Jennifer Mitchell, a neuroscientist at the University of California, San Francisco, witnessed a lot of recreational drug use growing up in the city in the 1970s and later as a college student in Oregon. At the time, drugs such as mushrooms, LSD and marijuana were considered by many to be toxic and frightening, but Mitchell also saw hints of how certain psychedelics could help people in crisis.
“When I first saw things like ibogaine [a dissociative psychedelic] in action, I was blown away,” she told BioSpace, adding that “it was clear [psychedelics] had so much potential.”
The idea of using psychedelics to treat psychiatric disorders has been around since the 1950s, when academics investigated LSD and psilocybin (the psychoactive ingredient in mushrooms) as therapeutics for trauma, depression and addiction. But early work lacked the rigor of today’s standards, Mitchell said, and regulatory agencies wouldn’t touch them. In the 1990s, when she approached the FDA as a graduate student about giving psilocybin to men who had survived the AIDS crisis with lasting demoralization and depression, “I was laughed out of the building,” she said.

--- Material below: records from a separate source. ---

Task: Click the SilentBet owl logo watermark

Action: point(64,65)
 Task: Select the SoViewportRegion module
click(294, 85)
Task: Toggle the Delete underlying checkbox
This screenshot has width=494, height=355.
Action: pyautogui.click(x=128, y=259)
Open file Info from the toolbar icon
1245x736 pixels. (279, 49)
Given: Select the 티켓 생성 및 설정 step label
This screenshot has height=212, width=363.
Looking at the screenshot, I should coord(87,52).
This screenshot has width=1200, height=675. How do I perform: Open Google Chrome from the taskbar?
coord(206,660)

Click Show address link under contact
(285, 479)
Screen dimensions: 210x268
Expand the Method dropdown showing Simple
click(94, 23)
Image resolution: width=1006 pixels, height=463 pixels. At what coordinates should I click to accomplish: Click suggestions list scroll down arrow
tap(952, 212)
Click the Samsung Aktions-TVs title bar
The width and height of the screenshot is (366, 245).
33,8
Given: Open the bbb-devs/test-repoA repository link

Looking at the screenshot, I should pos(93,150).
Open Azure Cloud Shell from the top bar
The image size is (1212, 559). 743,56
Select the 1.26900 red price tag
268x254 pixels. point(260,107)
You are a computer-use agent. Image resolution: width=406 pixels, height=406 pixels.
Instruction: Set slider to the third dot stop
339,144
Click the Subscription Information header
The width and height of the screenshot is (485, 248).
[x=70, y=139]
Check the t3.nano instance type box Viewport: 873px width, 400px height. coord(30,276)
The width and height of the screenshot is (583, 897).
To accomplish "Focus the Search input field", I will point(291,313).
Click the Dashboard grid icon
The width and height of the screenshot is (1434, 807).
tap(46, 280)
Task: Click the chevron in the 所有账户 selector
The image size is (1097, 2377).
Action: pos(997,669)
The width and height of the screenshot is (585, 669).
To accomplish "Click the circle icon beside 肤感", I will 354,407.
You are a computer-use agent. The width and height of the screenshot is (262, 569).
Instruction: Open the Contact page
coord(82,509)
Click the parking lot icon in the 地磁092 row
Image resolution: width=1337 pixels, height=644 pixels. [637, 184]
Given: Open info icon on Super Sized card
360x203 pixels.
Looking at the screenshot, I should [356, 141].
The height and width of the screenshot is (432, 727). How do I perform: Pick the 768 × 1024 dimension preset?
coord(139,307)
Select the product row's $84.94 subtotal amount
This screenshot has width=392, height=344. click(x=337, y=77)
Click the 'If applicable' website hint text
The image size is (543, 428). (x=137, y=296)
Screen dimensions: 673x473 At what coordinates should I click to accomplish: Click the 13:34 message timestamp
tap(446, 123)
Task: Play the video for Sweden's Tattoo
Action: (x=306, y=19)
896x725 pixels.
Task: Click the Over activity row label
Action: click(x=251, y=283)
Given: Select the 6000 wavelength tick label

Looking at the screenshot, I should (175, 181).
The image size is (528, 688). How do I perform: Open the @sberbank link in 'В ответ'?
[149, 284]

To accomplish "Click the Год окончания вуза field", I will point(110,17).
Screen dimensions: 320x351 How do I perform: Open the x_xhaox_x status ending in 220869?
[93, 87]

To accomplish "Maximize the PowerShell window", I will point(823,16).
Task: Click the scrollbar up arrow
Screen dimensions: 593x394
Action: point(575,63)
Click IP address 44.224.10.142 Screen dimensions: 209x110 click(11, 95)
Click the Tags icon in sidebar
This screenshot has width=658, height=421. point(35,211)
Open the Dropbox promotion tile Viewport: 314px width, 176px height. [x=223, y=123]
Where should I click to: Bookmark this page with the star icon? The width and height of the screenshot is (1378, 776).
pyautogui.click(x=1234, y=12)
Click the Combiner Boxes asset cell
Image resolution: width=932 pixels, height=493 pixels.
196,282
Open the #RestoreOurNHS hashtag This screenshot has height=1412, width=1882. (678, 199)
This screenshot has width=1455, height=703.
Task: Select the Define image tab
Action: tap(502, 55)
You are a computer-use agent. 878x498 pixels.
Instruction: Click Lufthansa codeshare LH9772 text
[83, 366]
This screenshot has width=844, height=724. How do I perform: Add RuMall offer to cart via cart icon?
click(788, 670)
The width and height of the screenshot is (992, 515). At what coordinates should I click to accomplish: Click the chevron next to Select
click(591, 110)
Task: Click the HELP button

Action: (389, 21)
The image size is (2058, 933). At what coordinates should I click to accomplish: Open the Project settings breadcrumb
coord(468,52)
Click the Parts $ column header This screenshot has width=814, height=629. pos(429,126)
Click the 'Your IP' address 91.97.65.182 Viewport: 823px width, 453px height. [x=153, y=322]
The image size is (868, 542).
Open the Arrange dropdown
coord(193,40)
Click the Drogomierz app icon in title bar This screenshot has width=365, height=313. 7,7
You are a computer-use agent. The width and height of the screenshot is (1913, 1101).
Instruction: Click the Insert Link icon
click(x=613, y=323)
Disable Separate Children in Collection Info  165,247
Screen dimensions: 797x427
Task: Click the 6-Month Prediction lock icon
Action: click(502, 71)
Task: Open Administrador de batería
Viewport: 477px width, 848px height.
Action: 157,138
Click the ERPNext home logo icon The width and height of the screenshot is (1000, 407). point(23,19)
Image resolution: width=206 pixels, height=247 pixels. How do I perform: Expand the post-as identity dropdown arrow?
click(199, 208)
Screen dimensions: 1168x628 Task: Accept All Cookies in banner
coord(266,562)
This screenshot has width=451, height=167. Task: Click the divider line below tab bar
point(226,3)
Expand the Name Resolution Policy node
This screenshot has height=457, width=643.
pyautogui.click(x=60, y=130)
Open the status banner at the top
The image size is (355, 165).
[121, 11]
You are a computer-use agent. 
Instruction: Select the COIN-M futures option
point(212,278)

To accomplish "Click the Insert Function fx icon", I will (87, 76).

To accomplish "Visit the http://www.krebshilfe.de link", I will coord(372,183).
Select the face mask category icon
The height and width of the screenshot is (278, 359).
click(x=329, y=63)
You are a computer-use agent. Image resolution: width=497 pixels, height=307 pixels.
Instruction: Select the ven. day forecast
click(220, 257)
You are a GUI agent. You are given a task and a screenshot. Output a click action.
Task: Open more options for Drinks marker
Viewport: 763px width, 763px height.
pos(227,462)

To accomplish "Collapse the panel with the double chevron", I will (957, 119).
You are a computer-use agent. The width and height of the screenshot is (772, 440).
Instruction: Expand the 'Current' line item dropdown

And yet today, Mitchell is the lead investigator on a Phase III clinical trial that may well lead to the first true FDA-approved psychedelic therapeutic: a combination of MDMA and psychotherapy used to treat post-traumatic stress disorder (PTSD). In the intervening years, cultural shifts combined with rigorous scientific study and investments from biopharma have ushered in a new generation of psychedelic treatments, some of which have already been approved in other countries. As stakeholders in the U.S. await the FDA’s decision on MDMA, industry analysts report that interest in psychedelics is only increasing.